Singapore’s policy of executing drug dealers is being challenged by victims’ families with dozens on death row. Sceptics say the authorities have failed to present reliable data that they are winning the war against drugs, reports Niko Vorobyov.

A teenage boy has survived a fall of 100 ft (30 metres) from a ledge at the Grand Canyon during a family outing. The 13-year-old said he fell after moving out of the way so other people could take a picture. He has been treated for nine broken vertebrae, a ruptured spleen, a collapsed lung, a concussion, a broken hand and a dislocated finger.

Australia’s former deputy prime minister has admitted to watching the wrong Women’s World Cup game as the country’s Matildas won a nail-biting match against France in the semi-finals. Despite posting on Facebook that he was watching the historic quarter-final, Barnaby Joyce said it was only later he realised he’d seen the wrong match. “I went to the pub and watched them on the weekend, but I think we were watching the wrong game,” he admitted on national TV.

 Watch out for…

 a grand jury in Atlanta, who are expected to consider charges against Donald Trump, this time over accusations he demanded officials “find” votes to overturn his defeat in Georgia. 

 Thoughts for the day

Guy Hands: Why I will spend millions of my personal fortune on reversing climate change. We can halt and even reverse some of the damage we have done, but it requires an extraordinary effort.

Catch up Rishi Sunak, even Italy has woken up to the fact that anti-migrant rhetoric won’t stop small boats. No single country’s populist vote-grabbing can staunch the flow of desperate people, writes Stefano Hatfield.

Romanticising the ‘tortured artist’ is slowly destroying culture as we know it.

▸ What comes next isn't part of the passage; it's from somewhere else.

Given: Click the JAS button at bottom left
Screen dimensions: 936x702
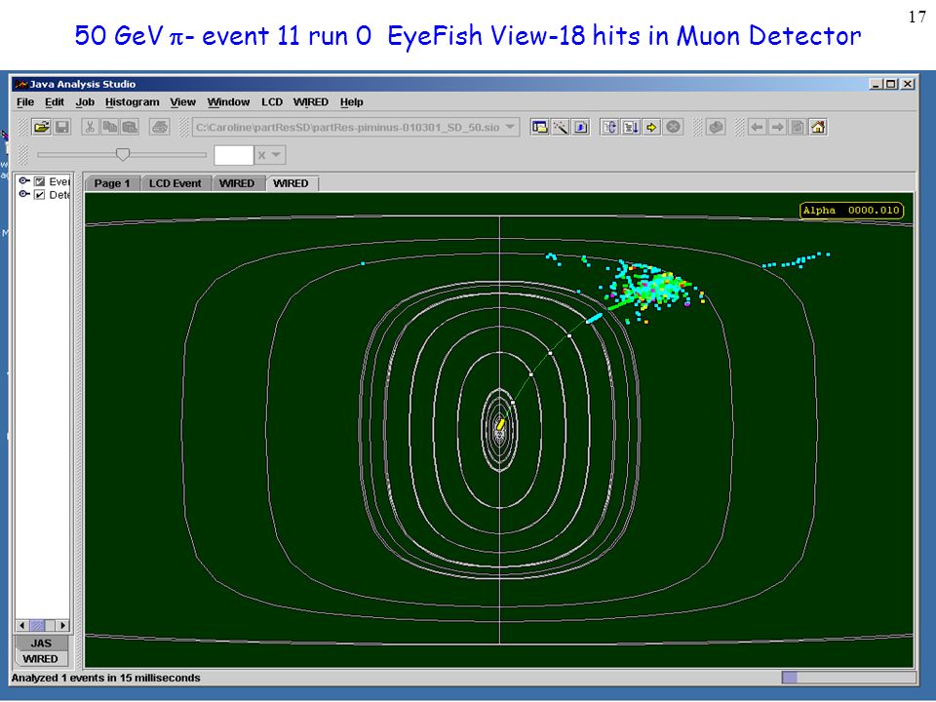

There’s a deeply held cultural belief that art is enriched by suffering. But it is work – and it deserves remuneration, argues Jackson King.

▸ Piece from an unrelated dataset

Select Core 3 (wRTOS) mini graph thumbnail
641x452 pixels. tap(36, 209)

‘There’s an extractive relationship between art consumer and artist’ (Photo: Tim Graham/Getty)

 Culture Break

Sheela Banerjee: ‘I was told racism wasn’t a problem because Amol Rajan was on Radio 4’. In her first book, ‘What’s in a Name?’, the author and former TV producer explores the complex stories of colonialism, persecution, faith, assimilation and hope behind both her own name and those of her friends.

Sheela Banerjee (Photo: Dollan Cannell)

 The Big Read

‘We want a second baby, but can’t afford one’: The rise of Britain’s one-child families. With the price of childcare and the cost of living increasing, parents desperate for another baby can’t make the sums add up, reports Isabelle Aron.

Alice Isaac can’t make the sums work to afford another child (Photo: supplied)


Tottenham’s dynamic ‘Angeball’ tactics will ease the pain of Harry Kane’s exit. Inverted full-backs, a high-energy press and reborn Yves Bissouma were all positives for Spurs in Ange Postecoglou’s first match, writes Oliver Young-Myles.

Tottenham began life under Postecoglou with a 2-2 draw at Brentford (Photo: Getty)

 Something to brighten your day

People around the world have been treated to the sight of shooting stars sweeping across the night sky. The Perseid meteor shower brings up to 100 meteors an hour, which can be visible without any special equipment. The phenomenon has been seen around the world, but heavy cloud yesterday stopped many people in the UK from catching a glimpse. However stargazers may fare better on other nights this week – with the show continuing until 24 August. Experts say it is better to try to spot meteors when the Moon is below the horizon.